她對諾雅說,她先前其實已經(jīng)做好了赴死的準備,她打算鎮(zhèn)遠侯的軍隊兵臨城下的時候,就從城墻上奮不顧身地跳下去,血濺三尺,以死明志,堵住鎮(zhèn)遠侯借機謀反的嘴。畢竟當年太后的懿旨里雖然的確說過她終生不得封妃,但是卻并未判定楚卿塵的前途。她作為母親,作為皇上最寵的女人,為了他們的江山穩(wěn)固,為了不讓大楚生靈涂炭,一條性命又算得了什么。
而諾雅俘虜了鎮(zhèn)遠侯,漂亮地粉碎了他的野心,也挽救了她的一條性命。
她苦口婆心地親自說服了楚卿塵,奉祥妃為太后,在他大婚立后之前,暫時執(zhí)掌后宮事宜。
最終,蕙夫人捉著諾雅的手道:“諾雅,姨娘只求你一樣事情。

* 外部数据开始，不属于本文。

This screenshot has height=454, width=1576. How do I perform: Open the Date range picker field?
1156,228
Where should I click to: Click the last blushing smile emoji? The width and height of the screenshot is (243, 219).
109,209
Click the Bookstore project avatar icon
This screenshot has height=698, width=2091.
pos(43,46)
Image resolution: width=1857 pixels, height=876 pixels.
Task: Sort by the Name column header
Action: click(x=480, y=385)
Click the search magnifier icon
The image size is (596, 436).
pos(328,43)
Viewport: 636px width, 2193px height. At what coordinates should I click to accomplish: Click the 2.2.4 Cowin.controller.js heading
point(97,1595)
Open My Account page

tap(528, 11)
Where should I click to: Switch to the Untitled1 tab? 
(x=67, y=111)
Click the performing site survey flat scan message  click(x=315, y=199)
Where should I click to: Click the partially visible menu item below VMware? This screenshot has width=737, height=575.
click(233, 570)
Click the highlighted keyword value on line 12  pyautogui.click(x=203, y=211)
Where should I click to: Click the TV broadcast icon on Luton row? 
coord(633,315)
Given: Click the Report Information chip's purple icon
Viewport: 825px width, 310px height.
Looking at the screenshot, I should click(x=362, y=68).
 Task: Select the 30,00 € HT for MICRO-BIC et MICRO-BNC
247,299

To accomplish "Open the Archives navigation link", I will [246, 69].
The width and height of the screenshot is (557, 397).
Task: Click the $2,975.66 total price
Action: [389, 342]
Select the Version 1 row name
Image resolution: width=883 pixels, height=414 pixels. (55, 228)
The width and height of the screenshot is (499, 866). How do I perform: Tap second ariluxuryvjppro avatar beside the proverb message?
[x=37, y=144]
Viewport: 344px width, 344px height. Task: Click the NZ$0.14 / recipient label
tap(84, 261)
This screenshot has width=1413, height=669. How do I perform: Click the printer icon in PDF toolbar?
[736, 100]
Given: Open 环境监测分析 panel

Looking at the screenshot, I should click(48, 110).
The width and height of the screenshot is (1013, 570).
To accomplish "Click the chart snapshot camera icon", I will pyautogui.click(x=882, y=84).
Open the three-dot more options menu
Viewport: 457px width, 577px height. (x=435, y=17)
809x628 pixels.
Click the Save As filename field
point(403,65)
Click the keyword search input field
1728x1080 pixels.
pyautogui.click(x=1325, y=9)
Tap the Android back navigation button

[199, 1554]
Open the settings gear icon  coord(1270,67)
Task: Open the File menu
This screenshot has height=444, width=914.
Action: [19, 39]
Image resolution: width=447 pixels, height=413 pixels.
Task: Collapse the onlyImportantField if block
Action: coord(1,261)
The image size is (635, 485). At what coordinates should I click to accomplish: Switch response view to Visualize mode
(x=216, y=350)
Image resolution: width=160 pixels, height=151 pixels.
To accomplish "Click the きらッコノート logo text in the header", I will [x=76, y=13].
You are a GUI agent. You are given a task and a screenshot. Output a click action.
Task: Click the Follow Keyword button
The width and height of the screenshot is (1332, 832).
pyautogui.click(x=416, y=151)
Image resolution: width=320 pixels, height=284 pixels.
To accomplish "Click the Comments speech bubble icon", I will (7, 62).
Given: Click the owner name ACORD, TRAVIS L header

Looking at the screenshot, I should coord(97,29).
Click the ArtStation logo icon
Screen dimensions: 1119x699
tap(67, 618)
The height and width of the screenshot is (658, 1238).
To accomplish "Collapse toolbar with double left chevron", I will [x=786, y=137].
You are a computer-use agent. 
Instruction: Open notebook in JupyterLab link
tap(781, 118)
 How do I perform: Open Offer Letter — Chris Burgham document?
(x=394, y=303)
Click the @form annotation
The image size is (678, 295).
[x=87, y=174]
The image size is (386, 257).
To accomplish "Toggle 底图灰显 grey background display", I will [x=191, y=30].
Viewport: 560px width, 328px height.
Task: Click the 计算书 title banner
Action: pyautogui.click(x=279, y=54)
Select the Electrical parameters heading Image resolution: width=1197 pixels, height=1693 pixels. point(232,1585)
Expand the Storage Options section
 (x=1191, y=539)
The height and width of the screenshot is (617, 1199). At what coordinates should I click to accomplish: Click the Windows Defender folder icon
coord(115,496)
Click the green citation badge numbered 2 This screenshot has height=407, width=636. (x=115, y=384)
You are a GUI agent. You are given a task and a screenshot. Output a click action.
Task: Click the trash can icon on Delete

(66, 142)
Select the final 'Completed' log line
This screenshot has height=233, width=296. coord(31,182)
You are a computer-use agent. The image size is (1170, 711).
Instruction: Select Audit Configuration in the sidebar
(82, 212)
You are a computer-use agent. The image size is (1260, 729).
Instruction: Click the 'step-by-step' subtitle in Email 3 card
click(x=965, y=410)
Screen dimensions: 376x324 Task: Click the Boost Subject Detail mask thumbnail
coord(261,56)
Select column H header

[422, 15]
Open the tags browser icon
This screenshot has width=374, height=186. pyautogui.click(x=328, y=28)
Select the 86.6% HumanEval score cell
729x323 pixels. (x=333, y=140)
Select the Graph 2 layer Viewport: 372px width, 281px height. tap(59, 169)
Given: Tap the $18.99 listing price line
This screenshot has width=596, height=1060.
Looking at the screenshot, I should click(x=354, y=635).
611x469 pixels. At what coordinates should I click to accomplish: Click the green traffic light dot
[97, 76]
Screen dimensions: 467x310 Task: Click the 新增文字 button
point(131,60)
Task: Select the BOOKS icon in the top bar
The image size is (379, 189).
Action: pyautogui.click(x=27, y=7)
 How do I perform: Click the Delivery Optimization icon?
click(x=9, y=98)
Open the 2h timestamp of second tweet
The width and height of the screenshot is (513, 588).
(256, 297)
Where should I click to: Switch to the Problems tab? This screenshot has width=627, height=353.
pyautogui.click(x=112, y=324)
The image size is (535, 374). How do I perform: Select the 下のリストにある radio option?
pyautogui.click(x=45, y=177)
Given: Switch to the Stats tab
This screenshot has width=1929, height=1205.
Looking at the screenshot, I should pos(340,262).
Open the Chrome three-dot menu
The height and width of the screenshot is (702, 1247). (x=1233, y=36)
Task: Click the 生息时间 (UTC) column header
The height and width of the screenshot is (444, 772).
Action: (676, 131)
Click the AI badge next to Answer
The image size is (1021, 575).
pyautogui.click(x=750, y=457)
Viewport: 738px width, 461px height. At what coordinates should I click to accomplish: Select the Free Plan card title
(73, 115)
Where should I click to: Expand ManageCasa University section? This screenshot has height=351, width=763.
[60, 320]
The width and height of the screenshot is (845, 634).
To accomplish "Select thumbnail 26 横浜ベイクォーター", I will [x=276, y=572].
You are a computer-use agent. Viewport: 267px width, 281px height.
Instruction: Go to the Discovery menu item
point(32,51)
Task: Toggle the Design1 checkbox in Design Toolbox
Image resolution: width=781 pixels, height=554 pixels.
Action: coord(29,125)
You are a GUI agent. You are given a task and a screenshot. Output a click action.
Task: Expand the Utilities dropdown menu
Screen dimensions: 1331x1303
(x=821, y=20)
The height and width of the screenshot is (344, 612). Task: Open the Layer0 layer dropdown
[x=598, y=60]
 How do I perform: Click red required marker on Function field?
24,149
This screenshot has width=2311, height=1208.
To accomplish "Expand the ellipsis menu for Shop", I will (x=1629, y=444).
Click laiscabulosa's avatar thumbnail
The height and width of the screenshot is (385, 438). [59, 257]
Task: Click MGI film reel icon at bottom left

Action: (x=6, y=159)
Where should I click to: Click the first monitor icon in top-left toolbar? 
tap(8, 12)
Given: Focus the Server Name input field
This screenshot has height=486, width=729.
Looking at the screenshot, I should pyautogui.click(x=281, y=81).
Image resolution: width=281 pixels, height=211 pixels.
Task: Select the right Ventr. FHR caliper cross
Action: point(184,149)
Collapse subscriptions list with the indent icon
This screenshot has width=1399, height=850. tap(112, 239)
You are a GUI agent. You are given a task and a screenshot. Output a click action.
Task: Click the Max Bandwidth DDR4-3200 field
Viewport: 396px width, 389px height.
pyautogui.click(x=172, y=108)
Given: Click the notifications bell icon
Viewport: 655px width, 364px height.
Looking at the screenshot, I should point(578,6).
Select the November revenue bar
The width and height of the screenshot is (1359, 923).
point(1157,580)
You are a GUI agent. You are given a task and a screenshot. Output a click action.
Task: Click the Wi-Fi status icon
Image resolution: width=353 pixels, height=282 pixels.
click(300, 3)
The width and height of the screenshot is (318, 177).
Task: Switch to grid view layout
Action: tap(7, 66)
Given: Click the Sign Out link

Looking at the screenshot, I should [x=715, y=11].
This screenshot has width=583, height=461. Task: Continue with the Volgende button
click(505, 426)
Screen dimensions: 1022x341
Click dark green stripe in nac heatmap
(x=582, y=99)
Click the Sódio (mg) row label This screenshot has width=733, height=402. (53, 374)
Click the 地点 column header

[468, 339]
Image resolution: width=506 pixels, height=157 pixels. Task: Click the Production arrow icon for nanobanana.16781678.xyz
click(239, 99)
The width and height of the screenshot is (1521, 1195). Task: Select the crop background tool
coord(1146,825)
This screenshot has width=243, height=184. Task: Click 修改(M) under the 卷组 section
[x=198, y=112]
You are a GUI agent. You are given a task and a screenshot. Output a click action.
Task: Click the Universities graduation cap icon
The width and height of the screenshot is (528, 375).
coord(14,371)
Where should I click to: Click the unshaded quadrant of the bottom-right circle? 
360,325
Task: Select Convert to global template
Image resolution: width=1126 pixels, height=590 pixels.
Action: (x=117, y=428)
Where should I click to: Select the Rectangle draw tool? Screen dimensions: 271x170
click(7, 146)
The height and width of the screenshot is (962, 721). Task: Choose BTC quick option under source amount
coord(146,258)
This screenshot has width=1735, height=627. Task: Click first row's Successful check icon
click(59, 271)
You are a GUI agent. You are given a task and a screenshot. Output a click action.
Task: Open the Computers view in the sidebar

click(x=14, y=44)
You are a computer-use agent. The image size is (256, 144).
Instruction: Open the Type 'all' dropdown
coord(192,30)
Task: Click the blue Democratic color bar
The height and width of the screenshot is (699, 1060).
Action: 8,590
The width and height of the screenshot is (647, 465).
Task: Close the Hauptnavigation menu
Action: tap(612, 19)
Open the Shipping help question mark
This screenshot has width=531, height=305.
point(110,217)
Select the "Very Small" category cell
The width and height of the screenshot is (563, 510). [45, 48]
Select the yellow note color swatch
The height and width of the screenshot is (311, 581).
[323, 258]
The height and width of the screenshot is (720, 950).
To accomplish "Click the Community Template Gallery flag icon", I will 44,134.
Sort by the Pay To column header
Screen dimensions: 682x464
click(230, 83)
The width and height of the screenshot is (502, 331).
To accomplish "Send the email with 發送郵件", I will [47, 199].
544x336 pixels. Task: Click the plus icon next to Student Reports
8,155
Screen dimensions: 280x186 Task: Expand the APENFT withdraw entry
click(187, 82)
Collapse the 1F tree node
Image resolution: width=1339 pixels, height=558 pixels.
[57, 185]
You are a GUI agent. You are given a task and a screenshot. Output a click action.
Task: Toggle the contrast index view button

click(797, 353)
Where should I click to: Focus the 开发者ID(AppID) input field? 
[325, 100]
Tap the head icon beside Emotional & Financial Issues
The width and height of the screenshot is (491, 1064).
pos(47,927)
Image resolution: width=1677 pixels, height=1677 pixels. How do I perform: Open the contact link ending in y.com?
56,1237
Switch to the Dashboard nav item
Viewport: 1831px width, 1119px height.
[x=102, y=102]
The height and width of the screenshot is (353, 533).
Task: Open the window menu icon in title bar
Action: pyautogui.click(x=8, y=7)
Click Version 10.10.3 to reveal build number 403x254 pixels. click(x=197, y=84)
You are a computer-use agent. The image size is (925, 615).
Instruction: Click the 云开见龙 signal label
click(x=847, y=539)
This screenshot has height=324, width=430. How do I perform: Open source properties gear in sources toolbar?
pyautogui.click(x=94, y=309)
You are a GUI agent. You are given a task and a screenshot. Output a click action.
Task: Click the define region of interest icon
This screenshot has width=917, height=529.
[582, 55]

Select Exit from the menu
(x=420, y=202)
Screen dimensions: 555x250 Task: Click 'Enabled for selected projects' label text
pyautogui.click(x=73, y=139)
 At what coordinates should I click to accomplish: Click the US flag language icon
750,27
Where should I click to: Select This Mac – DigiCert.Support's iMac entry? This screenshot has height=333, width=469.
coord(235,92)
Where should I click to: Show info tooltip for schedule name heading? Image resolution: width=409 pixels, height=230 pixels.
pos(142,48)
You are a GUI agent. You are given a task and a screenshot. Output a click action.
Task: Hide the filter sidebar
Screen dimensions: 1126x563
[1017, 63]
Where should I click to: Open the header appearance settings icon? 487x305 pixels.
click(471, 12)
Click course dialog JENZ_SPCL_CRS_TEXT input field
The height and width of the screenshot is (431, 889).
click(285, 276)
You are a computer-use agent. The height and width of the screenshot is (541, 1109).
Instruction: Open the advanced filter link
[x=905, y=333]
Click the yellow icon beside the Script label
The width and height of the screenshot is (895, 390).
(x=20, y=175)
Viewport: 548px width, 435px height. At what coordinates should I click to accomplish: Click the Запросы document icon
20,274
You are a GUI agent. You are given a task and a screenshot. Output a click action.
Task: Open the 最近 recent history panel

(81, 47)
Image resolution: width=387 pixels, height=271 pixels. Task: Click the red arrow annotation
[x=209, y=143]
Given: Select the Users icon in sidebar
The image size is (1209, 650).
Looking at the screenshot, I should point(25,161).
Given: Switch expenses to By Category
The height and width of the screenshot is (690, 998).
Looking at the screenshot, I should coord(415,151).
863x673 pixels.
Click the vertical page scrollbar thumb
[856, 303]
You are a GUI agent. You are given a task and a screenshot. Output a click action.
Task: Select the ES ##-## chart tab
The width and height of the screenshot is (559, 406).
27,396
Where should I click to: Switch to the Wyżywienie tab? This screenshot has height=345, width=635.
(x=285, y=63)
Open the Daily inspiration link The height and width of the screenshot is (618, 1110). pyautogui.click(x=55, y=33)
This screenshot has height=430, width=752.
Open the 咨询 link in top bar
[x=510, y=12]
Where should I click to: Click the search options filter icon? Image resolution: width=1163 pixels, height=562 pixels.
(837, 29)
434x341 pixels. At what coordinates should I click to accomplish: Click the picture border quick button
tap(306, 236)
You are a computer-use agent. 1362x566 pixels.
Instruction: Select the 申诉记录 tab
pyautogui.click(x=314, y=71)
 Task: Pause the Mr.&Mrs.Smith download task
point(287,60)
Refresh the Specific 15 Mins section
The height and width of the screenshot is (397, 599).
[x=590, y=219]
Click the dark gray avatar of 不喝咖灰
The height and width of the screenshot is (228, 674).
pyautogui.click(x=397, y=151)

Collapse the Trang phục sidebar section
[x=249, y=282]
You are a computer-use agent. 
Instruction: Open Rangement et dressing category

卿塵他沒有福氣娶你,這只怕是他一輩子過不去的坎,他永遠都不會再像喜歡你這樣喜歡一個人。這樣也好,帝王有太多的無奈,不會再動情,就不會再受傷。
他想封你做長公主,與你兄妹相稱,以后縱然是放不下,你在,他的笑容就在,定然會磊落光明地坦然面對你,不會藕斷絲連為難你分毫,給你造成一丁點的困擾。所以,你和小九沒有必要一走了之,從此音訊淼淼,我們還是一家人。”